Review Date: 2006-04-03
Christina Klein contends that the paradigm of the Truman Doctrine can not offer a complete understanding of Cold War American culture or policy. She juxtaposes its policy of global communist containment with a 1957 speech by American diplomat Francis Wilcox that harped the need to educate Americans about the world beyond the national boundaries. This contrasts what the author terms the "global imaginary of containment" with the "global imaginary of integration." Both of these are educational projects. The first teaches the global politic as a heroic crusade against communism, the latter teaches it as a sentimental connection with the cultures of non-Americans. While acknowledging the abundance of quality scholarship that investigates the former project, Klein positions Cold War Orientalism as an investigation of the policy of Cold War internationalism and its related trope of "sentimental education." In doing so, she aims to dichotomize the discourse of history by proving that integration of the capitalist world went hand-in-hand with Soviet containment.

Klein begins by documenting the Federal policy initiatives that promoted cold war internationalism in the American populace, like the United States Information Agency's people-to-people program. These initiatives rose in the wake of McCarthyism because the Truman Doctrine had a basic rhetorical disadvantage when promoted to the American public. As shown in her analysis of National Security Council directives, a foreign policy of communist containment has the public relations problem of being defined by that which it opposes. The integration of "free" people and commodities becomes the necessary positive to imbue the ideology of containment with original purpose.

The author then considers how "middlebrow intellectuals"-the author's term for the editors of mass periodicals like Reader's Digest, claimed Cold War internationalism as a public pedagogy and instructed readers about the American commitment to cultural difference. The text importantly contends that "middlebrow"-an adjective and Klein's subtitular term-has roots in cultural populism of the 1920s. It functionally describes a process of repackaging diverse culture for mass consumption. This "offered [upwardly mobile immigrant] consumers the cultural capital that would make them feel more secure in their new class identity (Klein 64)." It also appropriates the cultural inadequacy that permeated the Untied State's post-WWI uneasiness with the global mantle. It translates this inadequacy into a call for individuals to claim the authority of widely informed knowledge. Finally, Klein contends that the "middlebrow imagination" conflated education with enjoyment and moral purpose, ironically couching human difference in the trappings of soothing universalism. To show the connection between Cold War Internationalism as public policy and middlebrow cultural project, the author compares novelized travel accounts (like James Michiner's The Voice of Asia) to policy documents like NSC-48. Both envision an Asian communism that is rabidly expansionist and interstitial states that teeter on the verge of being "lost" or safely preserved in the bloc of the free world through cultural understanding (Klein 126).
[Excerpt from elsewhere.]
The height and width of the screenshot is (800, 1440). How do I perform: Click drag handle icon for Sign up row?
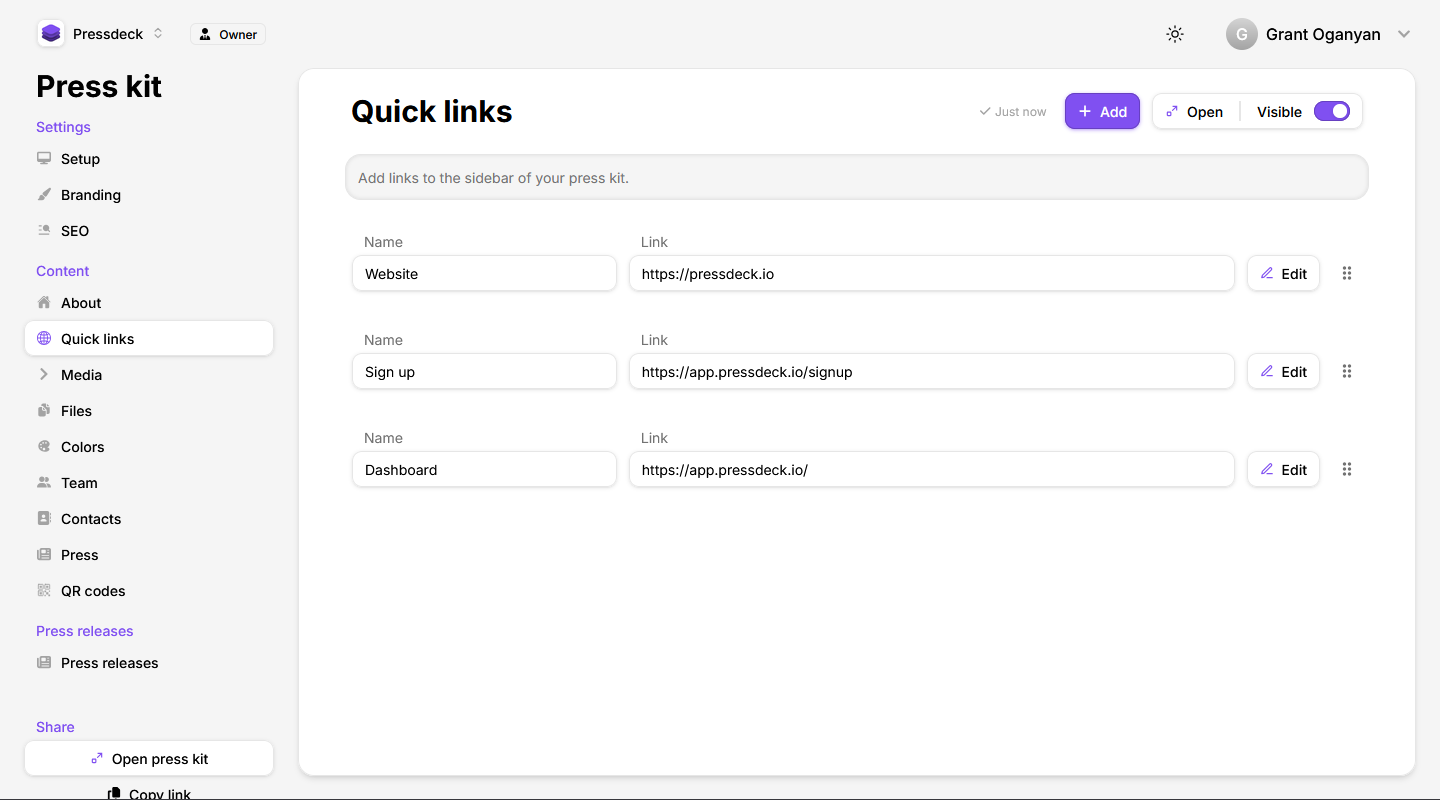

While Klein's scholarship is original, taking policies that have been discretely engaged by multiple works and disciplines (like, for example, the propaganda policy considerations of Jacques Ellul), her lexicon of sentimental internationalism also offers a fresh critique of liberalism. It remains an unfinished project to extend this exciting paradigm into wider considerations of American conflict and axes of difference.